## Tasks to carry out
1. From the insert size thread, extract the part that opens with the words containing "This is the" and closes with "of my question...".
2. In the insert size thread, which column of the SAM file is said to represent the insert size?
3. Decide whether each statement agrees with the insert size thread. Answer yes or no, and quote the deciding words.
(a) A fragment is described as including the insert plus Illumina adapters.
(b) The reply about fragment length also answers the questions about spliced alignments and Picard.
(c) Directions for BBMap tools are suggested for calculating insert size.

## Selected text

--- START ---

Hi all,
I have read through many posts about insert size here. And see a very good answer about the insert size.
It is still not so clear for me to understand insert size. I hope some experts can make it clearer.
As illustrated in a good blog and a good anwser, the "insert size"=sequence between adapters (actually encompasses R1 and R2 as well as the unknown gap between them) and it is also known that the ninth column of the SAM file (TLEN) represents the insert size
However, here are some things I still don't understand.
First, in RNA seq data, if the alignments are spliced, and the TLEN reports the distance from the 5'-most to 3'-most position (if my understanding is right). So according to my understaning the TLEN number will include the possible introns which means the TLEN would be unsally longer than "actual insert size"?
Second, if we are mapping DNA sequences, then the fragment length and "insert size"/"template length" are the same?
Third, how Picard tools CollectInsertSizeMetrics actually do to calculate the insert size distribution of a paired-end library, does it only use the TLEN or exclude possible introns?
Any answer to help me better ubderstand this conception will be greatly appreciated.
This is the best illustration for this: A: What is the different between Read and Fragment in RNA-seq?
Yes, this is included in the background of my question...
My question is:
First, in RNA seq data, if the alignments are spliced, and the TLEN reports the distance from the 5'-most to 3'-most position (if my understanding is right). So according to my understaning the TLEN number will include the possible introns which means the TLEN would be unsally longer than "actual insert size"?
Second, if we are mapping DNA sequences, then the fragment length and "insert size"/"template length" are the same?
Third, how Picard tools CollectInsertSizeMetrics actually do to calculate the insert size distribution of a paired-end library, does it only use the TLEN or exclude possible introns?
Technically fragment length will never be equal to insert size (if you only consider size in bp) since fragment includes insert + Illumina adapters. If the DNA fragment does not contain a breakpoint/translocation then it would represent a contiguous stretch of DNA in genome.
I will let someone else tackle #1 and 3.
If you are interested in insert size calculation then use these directions (for BBMap tools).
Thank you for your advice, I will give it a try.

--- END ---

## Study material

--- START ---

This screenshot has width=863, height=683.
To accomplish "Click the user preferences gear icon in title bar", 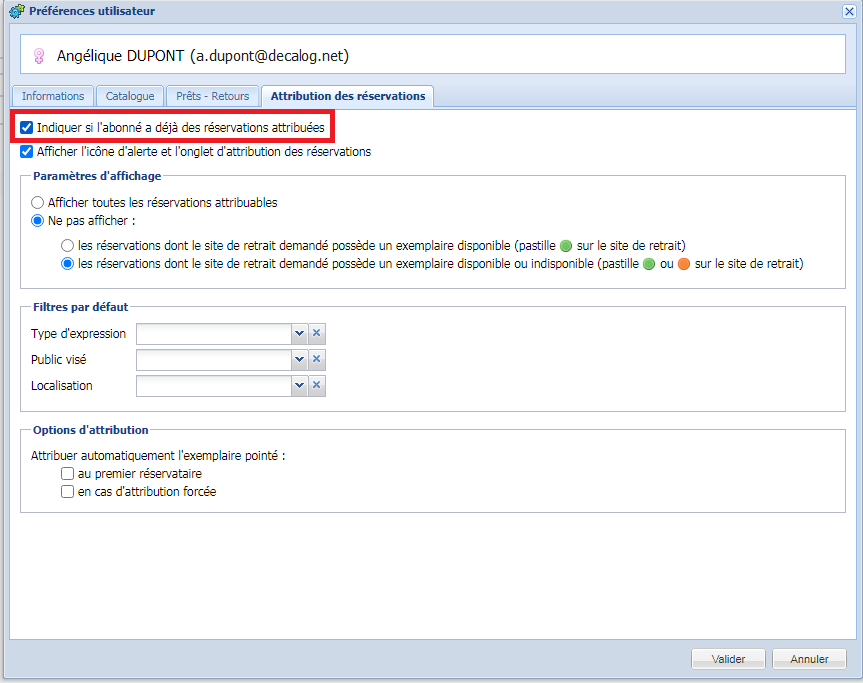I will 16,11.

--- END ---
--- START ---

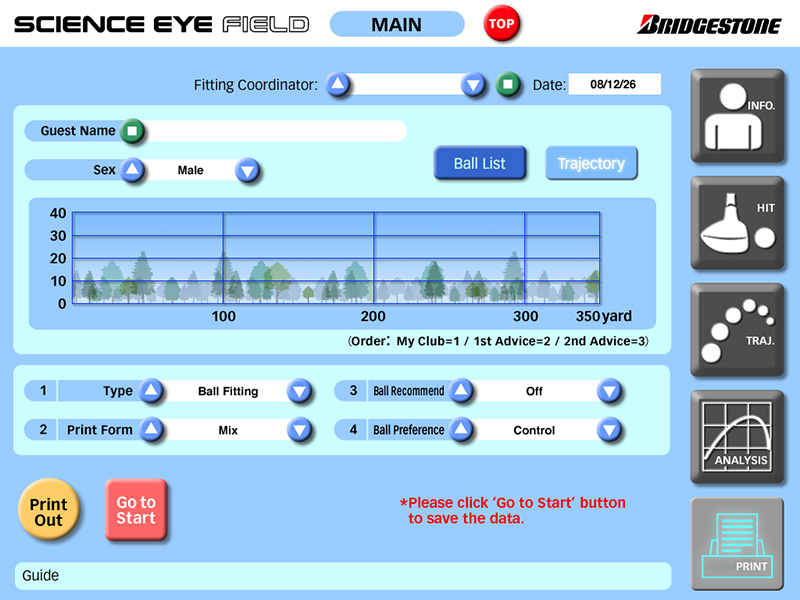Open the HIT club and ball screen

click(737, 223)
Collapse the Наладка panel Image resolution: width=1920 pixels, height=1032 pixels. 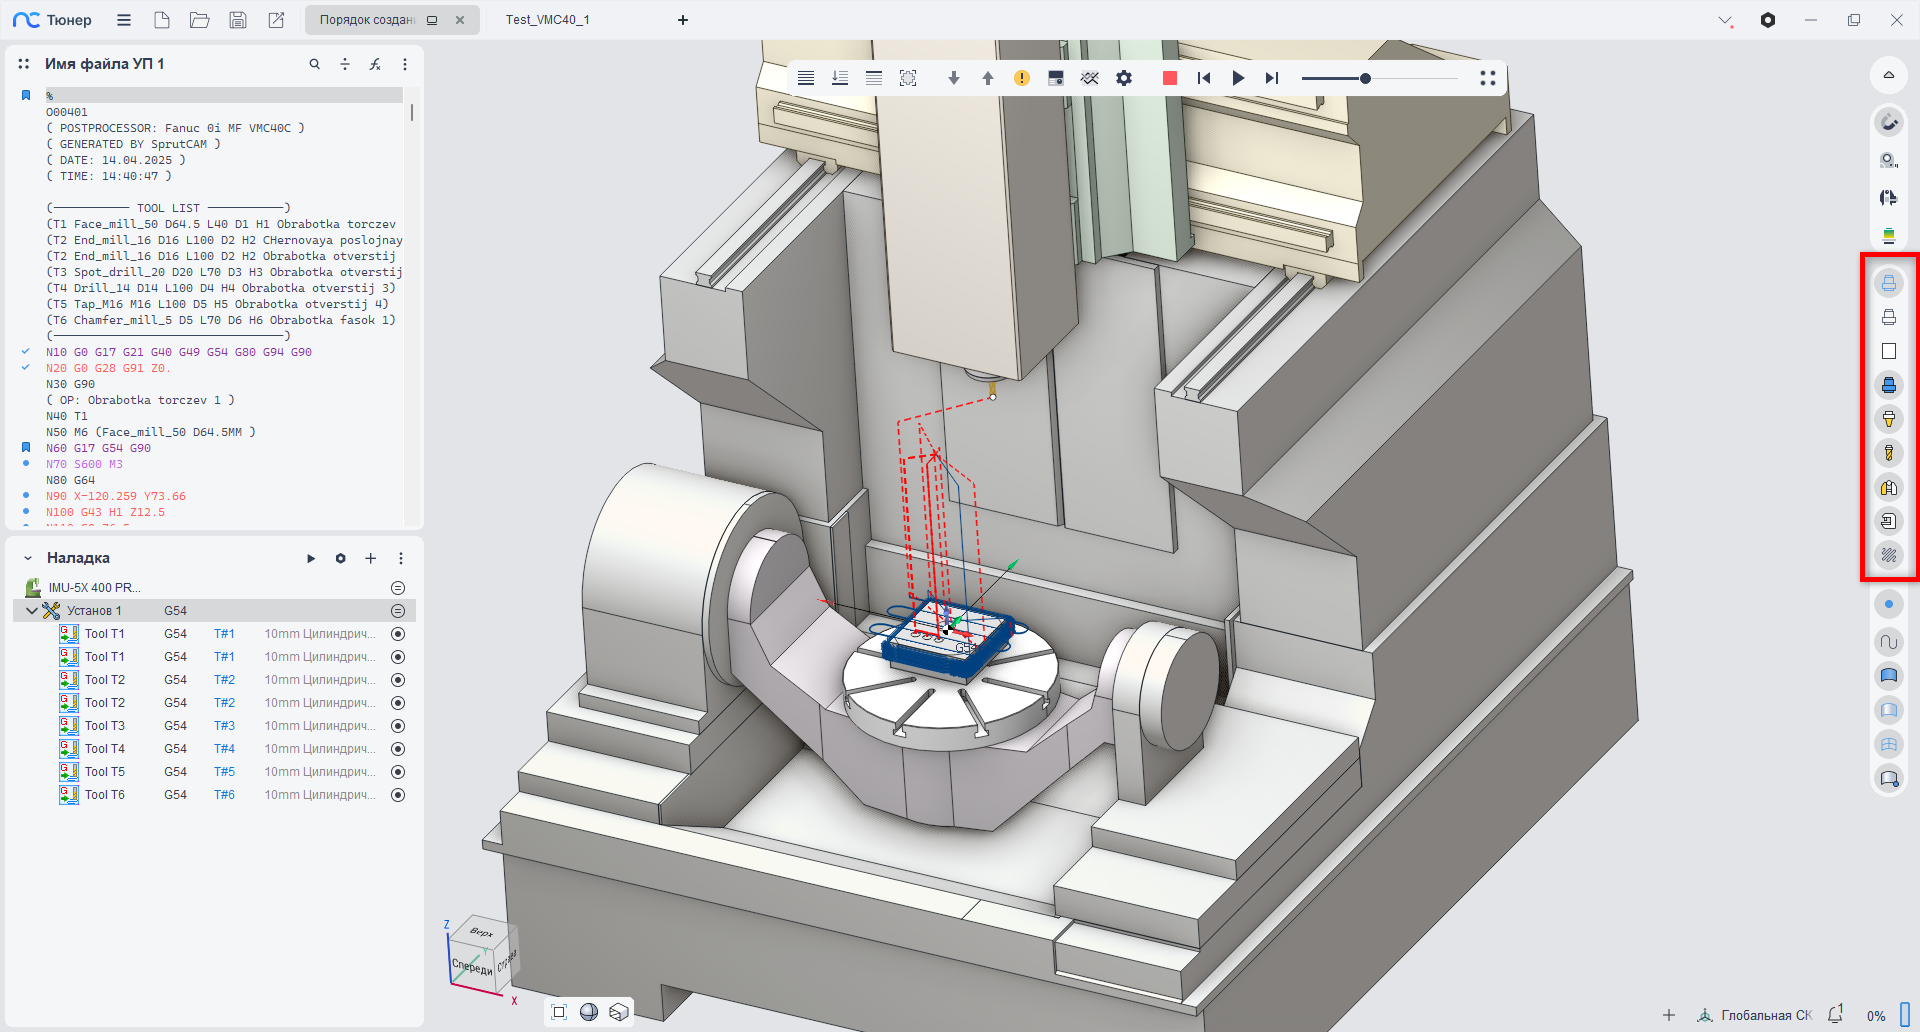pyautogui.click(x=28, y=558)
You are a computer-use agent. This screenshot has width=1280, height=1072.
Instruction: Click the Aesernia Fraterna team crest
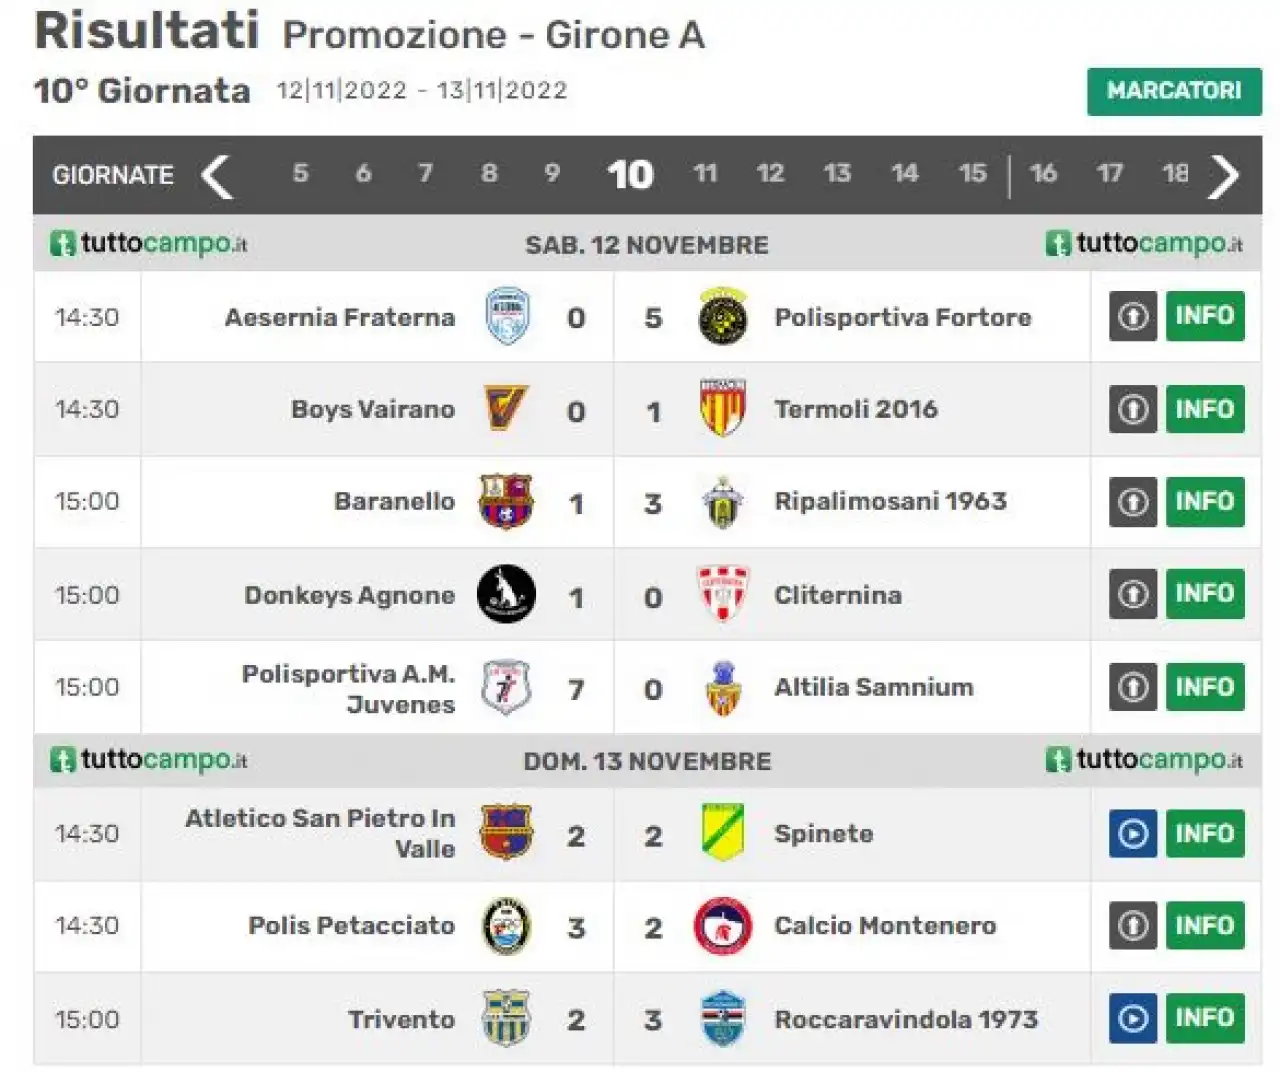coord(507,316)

--- END ---

## Task answers
1.
This is the best illustration for this: A: What is the different between Read and Fragment in RNA-seq?
Yes, this is included in the background of my question...

2. The ninth column (TLEN).

3.
(a) Yes: "since fragment includes insert + Illumina adapters"
(b) No: "I will let someone else tackle #1 and 3."
(c) Yes: "If you are interested in insert size calculation then use these directions (for BBMap tools)."